Most people have an opinion on any given subject; most Jewish people have more than one [joke!]. This is as it should be, for freedom of thought (unlike freedom of speech) is unrestricted in any enforcible way. This is why people may fantasize at will, so long as they do not insist that their own fantasies are indistinguishable from facts. Facts are things that are indisputably the cases under consideration, at least in theory. Although in practice there is often dispute about what is or isn't a fact, such disputes can be adjudicated in a court of law. This is why our nation of laws is such a great country.
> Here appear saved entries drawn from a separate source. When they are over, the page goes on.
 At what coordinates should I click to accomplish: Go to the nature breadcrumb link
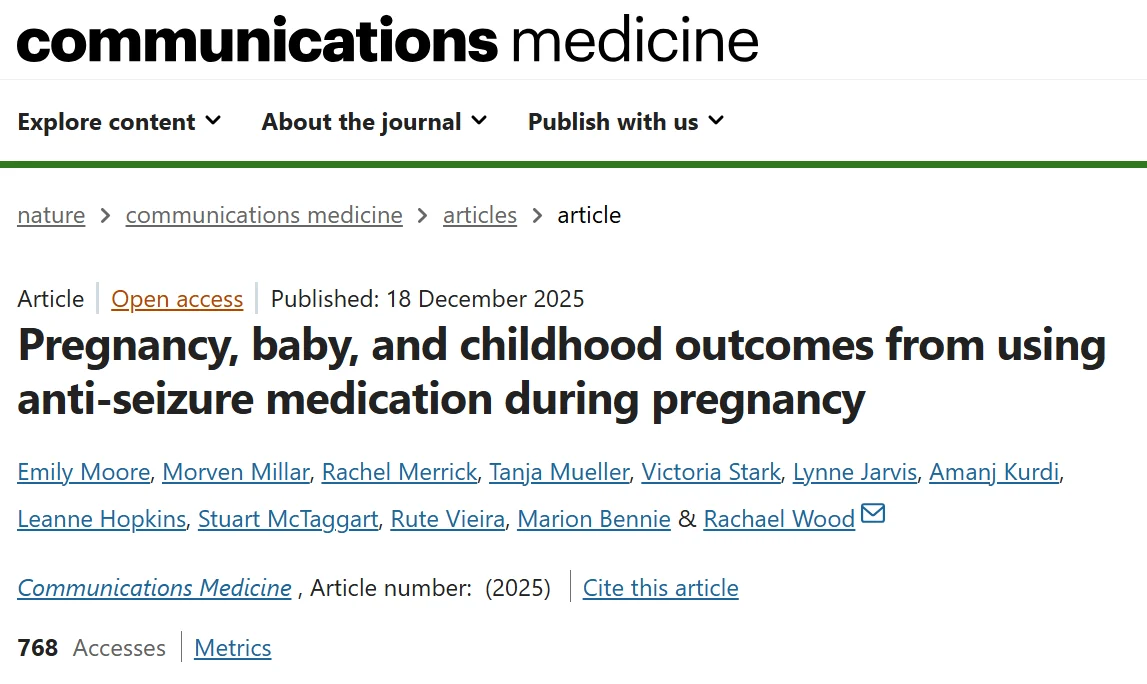(x=51, y=215)
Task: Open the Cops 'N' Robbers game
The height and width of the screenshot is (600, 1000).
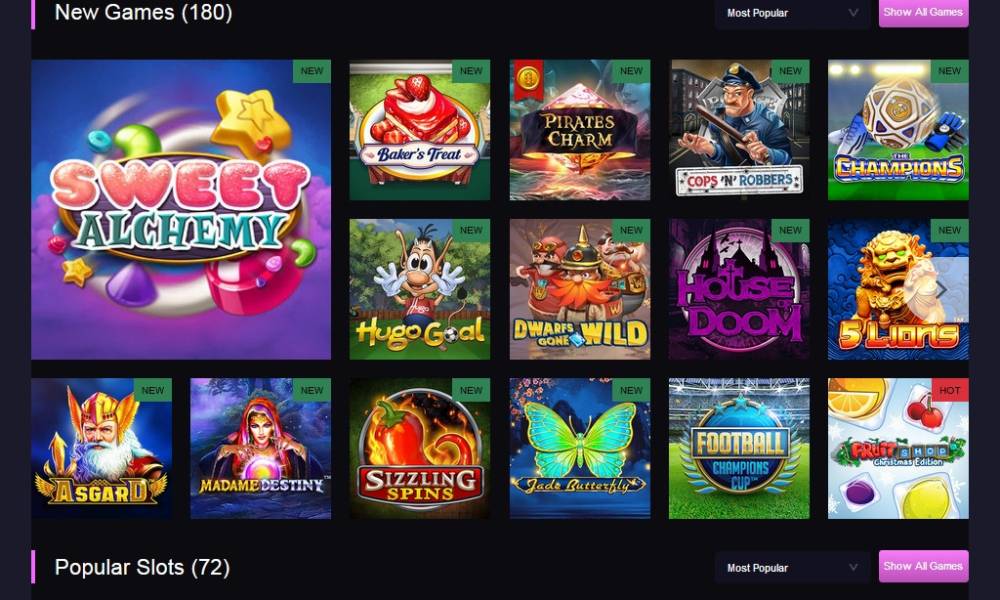Action: pyautogui.click(x=739, y=130)
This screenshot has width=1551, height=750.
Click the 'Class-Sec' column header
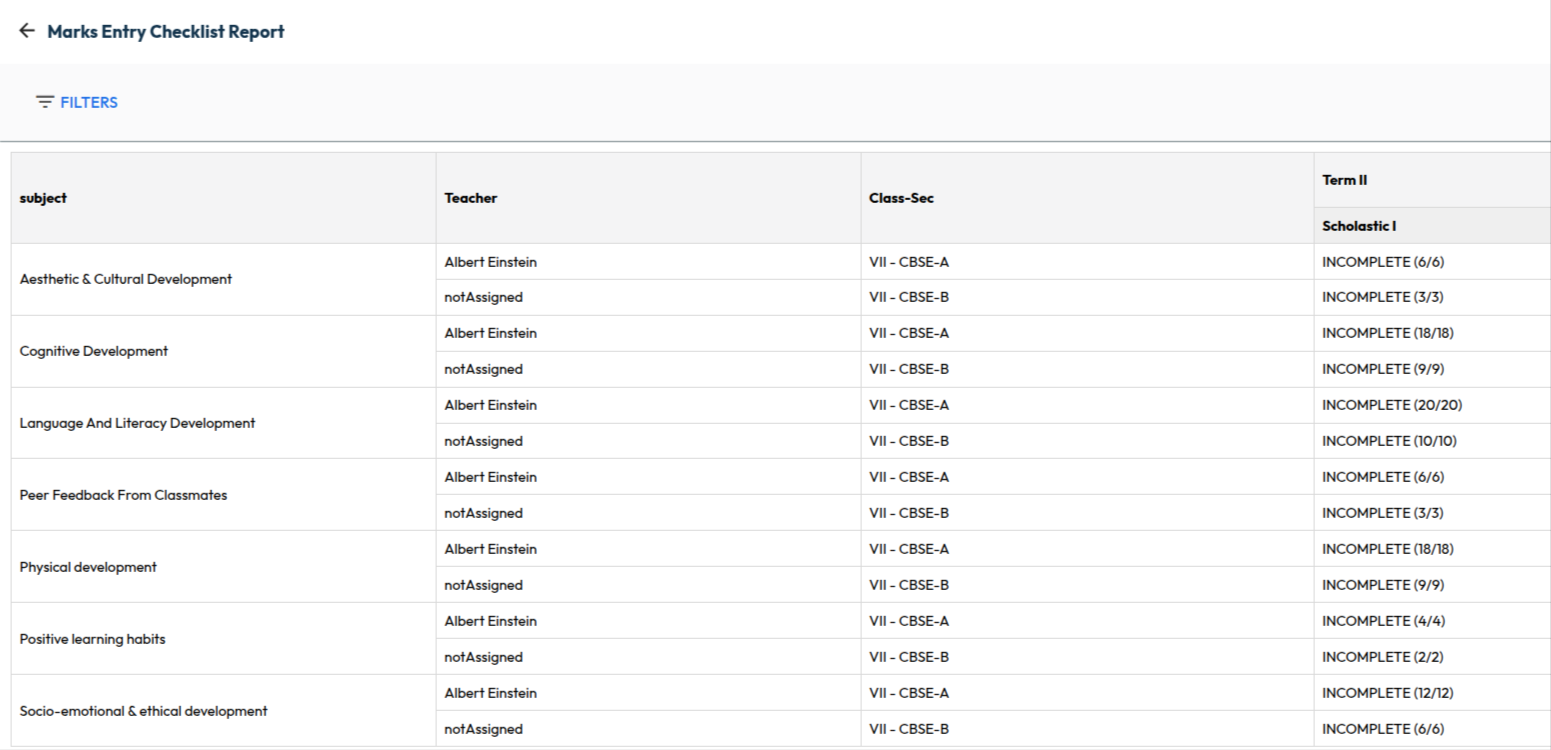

Rights, such as our right to free speech must be restricted to some extent, if only to prevent the ensuing mayhem caused by a false cry of "Fire!" in the proverbial crowded theater. We all cherish the rights vouchsafed by our Constitution, even as we acknowledge the accompanying restrictions necessitated by the sharing of those rights by a large population living in close proximity.

Privileges, however, are not the same as rights or entitlements. In most cases they must be earned by compliance with prescribed rules or regulations. The United States exists as a nation of laws. Privileges may be granted to individuals or groups of individuals in accordance with prescribed legal procedures. But they are not guaranteed in the manner of our Constitutional rights.

Why all this hemming and hawing about legalistic distinctions that we all learned from our parents, teachers and sensei? Because people tend to conflate opinions with facts and rights with privileges. If I had to guess, I would guesstimate that the vast majority of disputes, arguments and flame-wars erupt when one or both parties subsume fact with opinion and/or confuse privilege with right or entitlement. And once such conflation occurs, tempers flare, f-bombs explode, feelings are hurt, and rage rages on, most likely into the night and the following day.